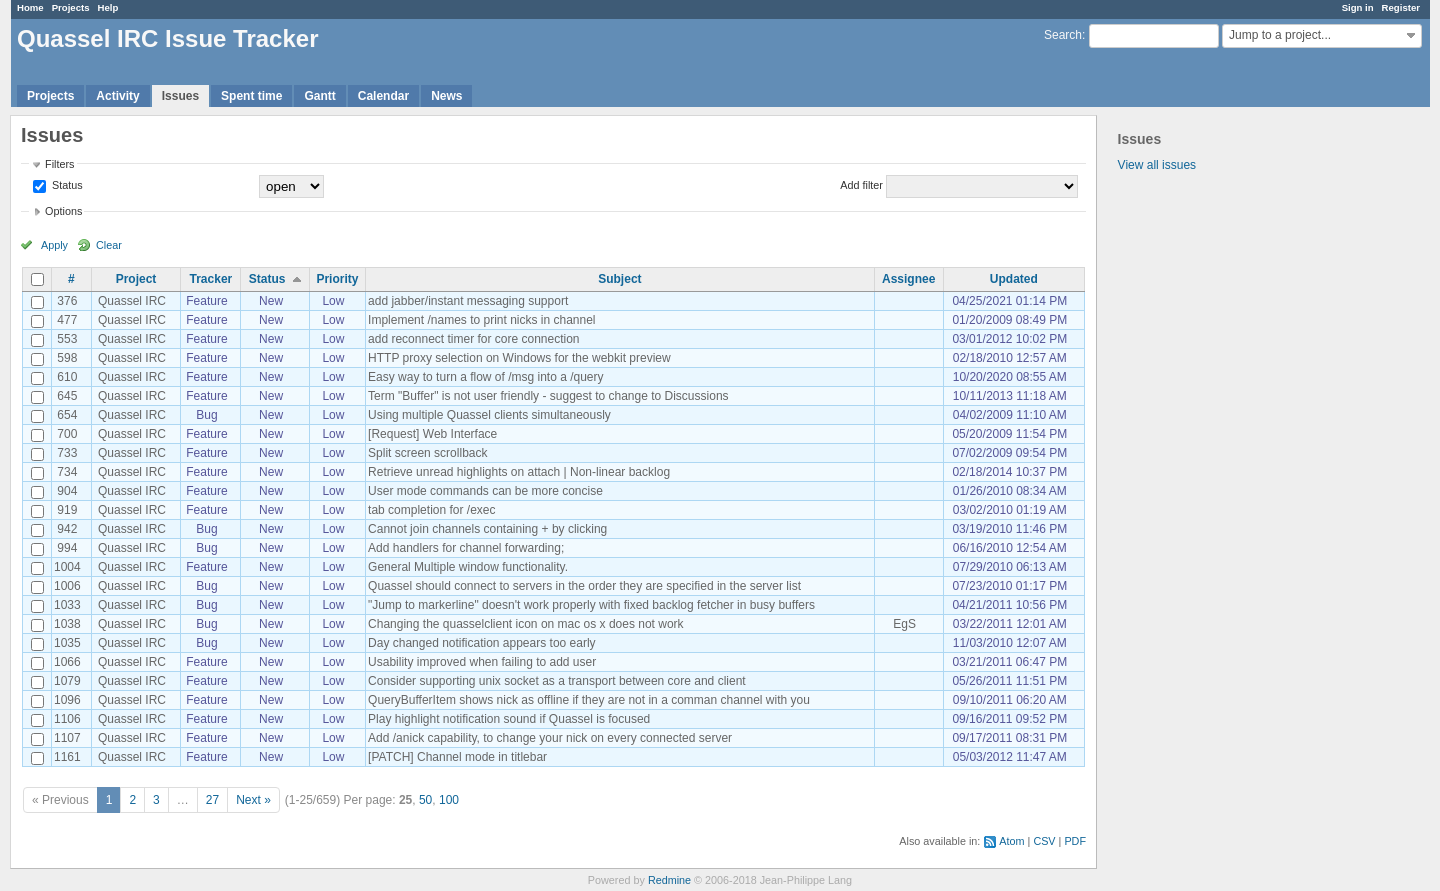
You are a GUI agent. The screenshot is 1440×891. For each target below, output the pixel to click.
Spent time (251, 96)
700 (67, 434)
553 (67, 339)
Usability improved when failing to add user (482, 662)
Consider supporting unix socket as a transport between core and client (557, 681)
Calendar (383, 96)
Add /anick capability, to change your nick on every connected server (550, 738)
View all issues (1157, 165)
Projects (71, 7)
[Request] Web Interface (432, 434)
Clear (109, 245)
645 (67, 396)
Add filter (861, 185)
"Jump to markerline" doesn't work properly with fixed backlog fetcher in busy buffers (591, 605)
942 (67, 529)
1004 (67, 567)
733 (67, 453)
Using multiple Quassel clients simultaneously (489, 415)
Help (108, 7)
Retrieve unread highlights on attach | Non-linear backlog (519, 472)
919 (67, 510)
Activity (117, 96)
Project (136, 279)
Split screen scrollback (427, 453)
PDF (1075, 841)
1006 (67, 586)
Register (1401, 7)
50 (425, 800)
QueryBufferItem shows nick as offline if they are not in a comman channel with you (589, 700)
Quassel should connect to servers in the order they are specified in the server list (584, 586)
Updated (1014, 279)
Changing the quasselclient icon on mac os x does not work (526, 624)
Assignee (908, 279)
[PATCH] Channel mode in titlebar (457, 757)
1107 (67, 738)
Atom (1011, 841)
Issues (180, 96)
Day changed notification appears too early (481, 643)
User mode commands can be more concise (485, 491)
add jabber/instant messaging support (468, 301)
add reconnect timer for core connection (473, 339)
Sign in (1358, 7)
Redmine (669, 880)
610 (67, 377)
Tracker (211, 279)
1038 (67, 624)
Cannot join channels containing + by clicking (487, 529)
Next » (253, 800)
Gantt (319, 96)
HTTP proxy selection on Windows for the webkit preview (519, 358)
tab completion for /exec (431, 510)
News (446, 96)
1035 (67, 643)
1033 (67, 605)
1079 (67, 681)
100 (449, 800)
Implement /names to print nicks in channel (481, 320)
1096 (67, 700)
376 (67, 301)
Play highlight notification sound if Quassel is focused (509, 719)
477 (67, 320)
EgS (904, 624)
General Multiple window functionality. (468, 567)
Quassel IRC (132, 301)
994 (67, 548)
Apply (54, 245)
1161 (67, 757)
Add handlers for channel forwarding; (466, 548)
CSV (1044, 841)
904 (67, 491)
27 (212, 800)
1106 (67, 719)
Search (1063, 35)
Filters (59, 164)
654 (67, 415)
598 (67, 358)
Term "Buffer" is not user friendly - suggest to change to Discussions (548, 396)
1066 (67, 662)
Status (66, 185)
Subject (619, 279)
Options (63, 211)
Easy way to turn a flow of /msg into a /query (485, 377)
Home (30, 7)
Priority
■ ■ ■
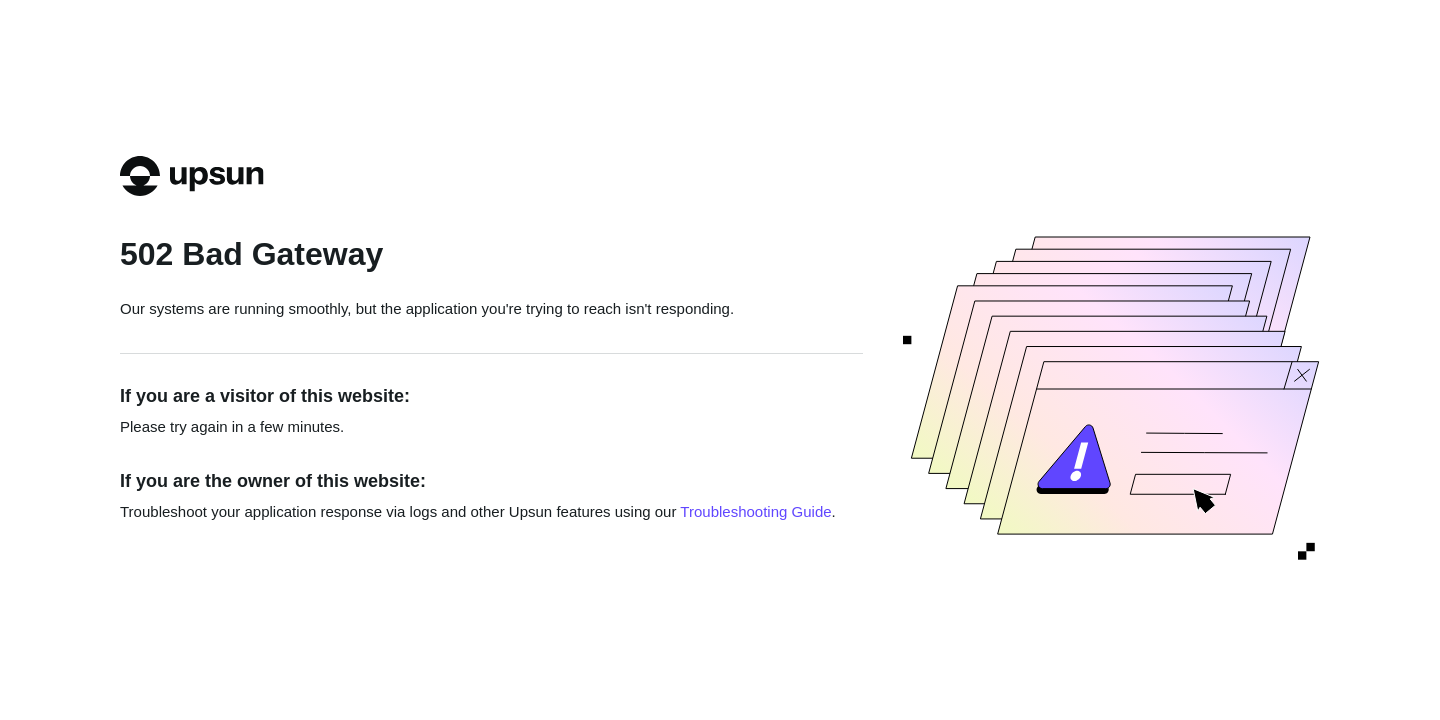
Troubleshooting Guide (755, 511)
■ ■ ■
_Exercise requirements_: Reproduce the records verbatim from the line with "Subject (619, 279)" to the line with "Home (30, 7)".

_Answer to the task_:
Subject (619, 279)
Options (63, 211)
Easy way to turn a flow of /msg into a /query (485, 377)
Home (30, 7)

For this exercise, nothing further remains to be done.